Lateral Displaced Implants and Poor Cleavage
The case example shows a patient with inadequate cleavage due to lateral displaced implants. This patient presents with severe problems. No 1 is pectus carinatum. In the operating room it is found that she has lateral displaced implants with the chest wall obliquely slanted downward and off to the side. She also had implants pockets that were too large and the implants were low profile, causing a droopiness to the breast with poor upper pole fullness and inadequate cleavage.

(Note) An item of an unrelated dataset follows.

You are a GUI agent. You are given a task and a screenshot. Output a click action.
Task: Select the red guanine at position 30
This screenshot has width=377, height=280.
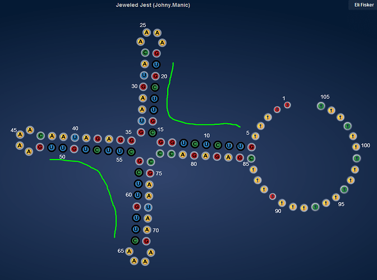click(x=143, y=86)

The patient’s postoperative photo shows on Postop Day 1, the implants were replaced with style 20 silicone gel implants through the periareolar approach and open medial capsulectomy aggressively was performed. The muscle however was left intact to the parasternal ridge in order to avoid visible rippling of the bag. The high profile implants, as you can see, have given more upper pole fullness and the cleavage is enhanced. There has been no lateral capsulorraphy performed. She will now be placed in an extra small Dr. Linder Bra for the next six weeks which will allow compression to the midline and stabilization of the implant within the pocket.
Patients who present with inadequate cleavage can be brought to the midline in certain circumstances without capsulorrhaphies when a significant increase in volume of the implant size can be performed and the medial capsule can be successfully released with postoperative compression.